Left-handers top cricket stats
Left and best: Matthew Hayden tops the world batting rankings
Cricket's left-handed batsmen really do have an advantage at the crease, according to an analysis of the stats.
Scientists who studied the World Cup found these players hit more runs, batted longer and tended to lose their wickets only because they slogged out.
But the explanation for this better performance is not so straightforward.
The researchers think the bowler's experience of left-handers is crucial because the advantage is less evident at the highest levels of the sport.
Hand to hand
These bowlers may not have the experience to deal so readily with a player taking up the alternative stance and get hammered to the boundary more often.
"It's strategic in the sense that left-handers only have the advantage when they are rare," says Dr Rob Brooks, from the University of New South Wales, Sydney, Australia.

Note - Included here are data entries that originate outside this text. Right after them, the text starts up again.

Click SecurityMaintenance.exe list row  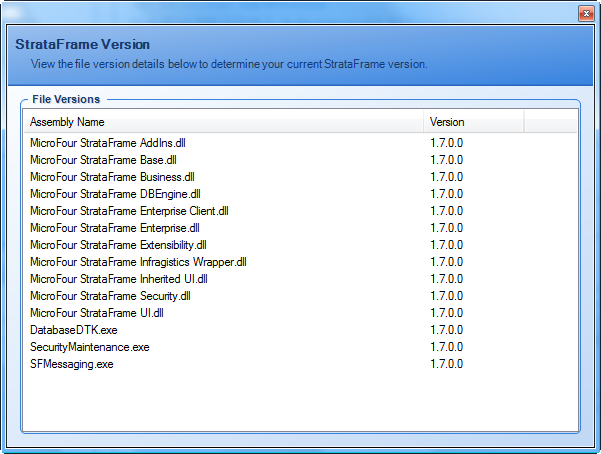[x=89, y=347]
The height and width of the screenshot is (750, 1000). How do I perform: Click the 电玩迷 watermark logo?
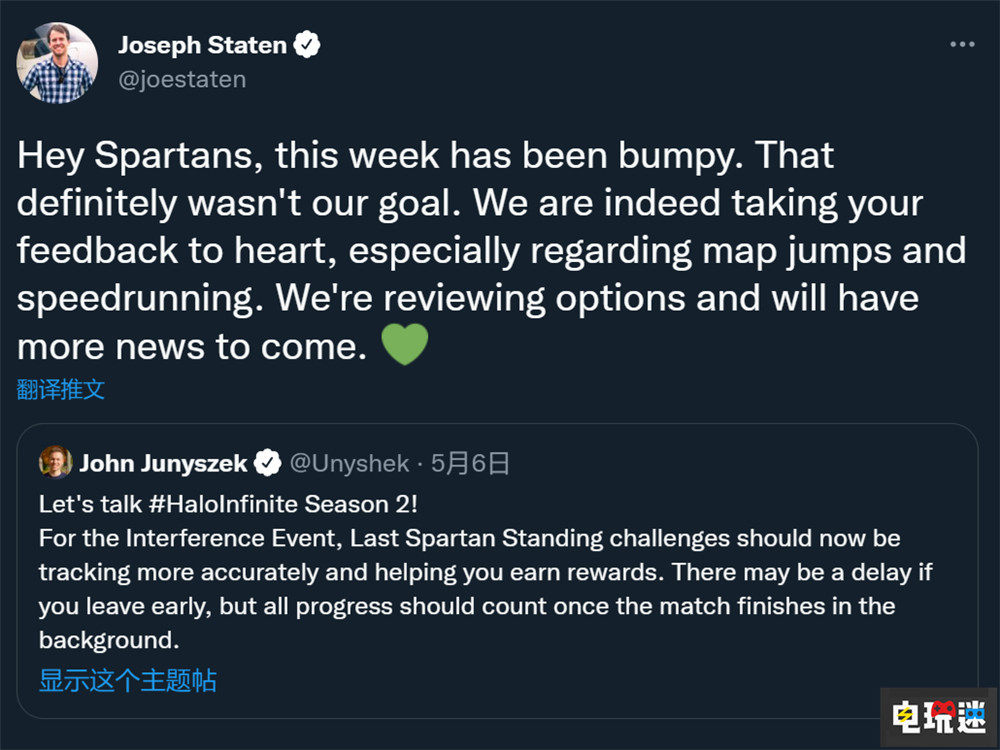[x=938, y=717]
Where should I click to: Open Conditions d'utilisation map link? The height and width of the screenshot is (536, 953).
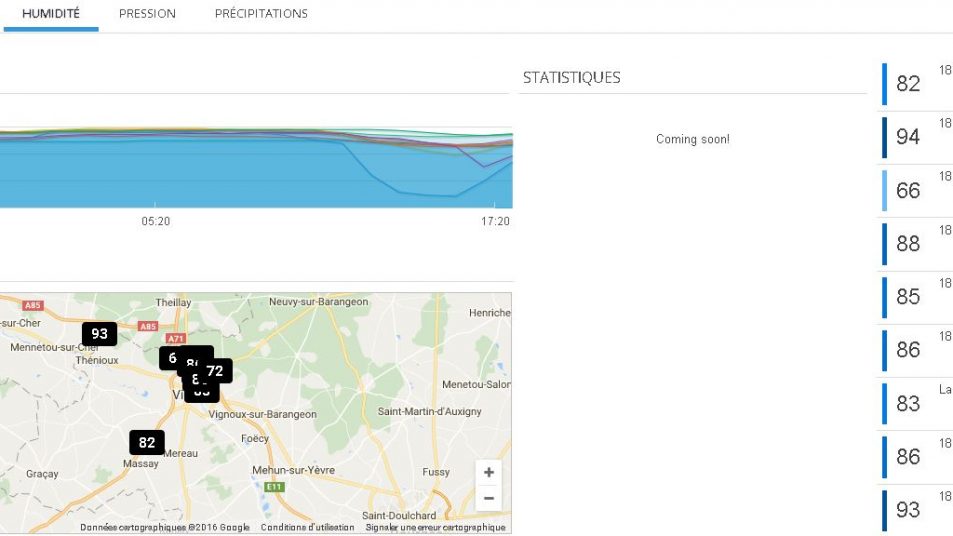coord(307,528)
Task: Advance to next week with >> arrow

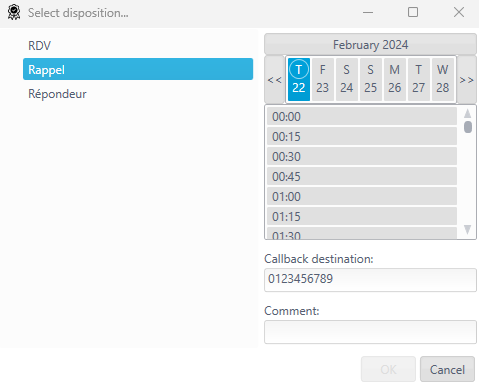Action: [466, 80]
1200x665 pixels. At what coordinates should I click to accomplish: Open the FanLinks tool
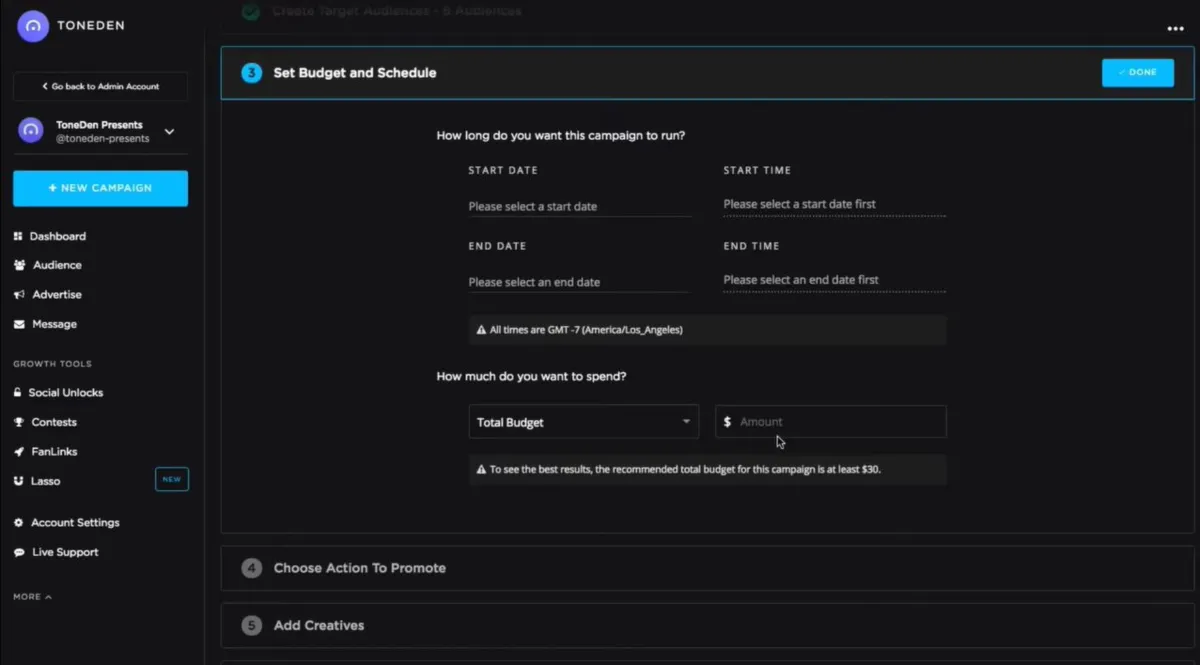click(56, 451)
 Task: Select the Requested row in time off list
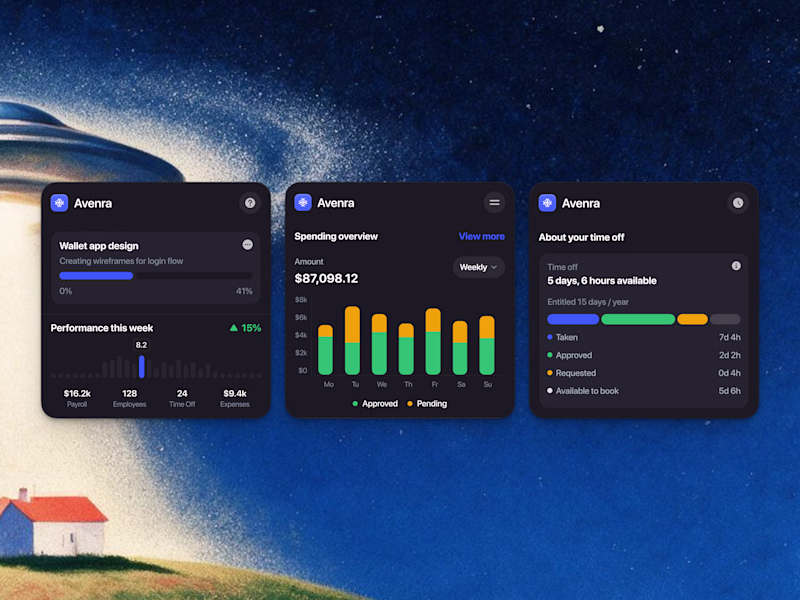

"The more competitive the game is, the more left-handers there are and as a consequence of that the advantage decreases."
The Australian top order at the World Cup was packed with left-handers
The explanation is subtle but very important. If it was simply that left-handed batsmen were better than right-handers, then the alternative stance would completely dominate the top echelons of the sport.
What is more, it is only in the interactive sports such as cricket, tennis, fencing and boxing that the numbers of left-handers making the top grade are higher than would be expected from their frequency in the general population (10-13% of individuals are left-handed).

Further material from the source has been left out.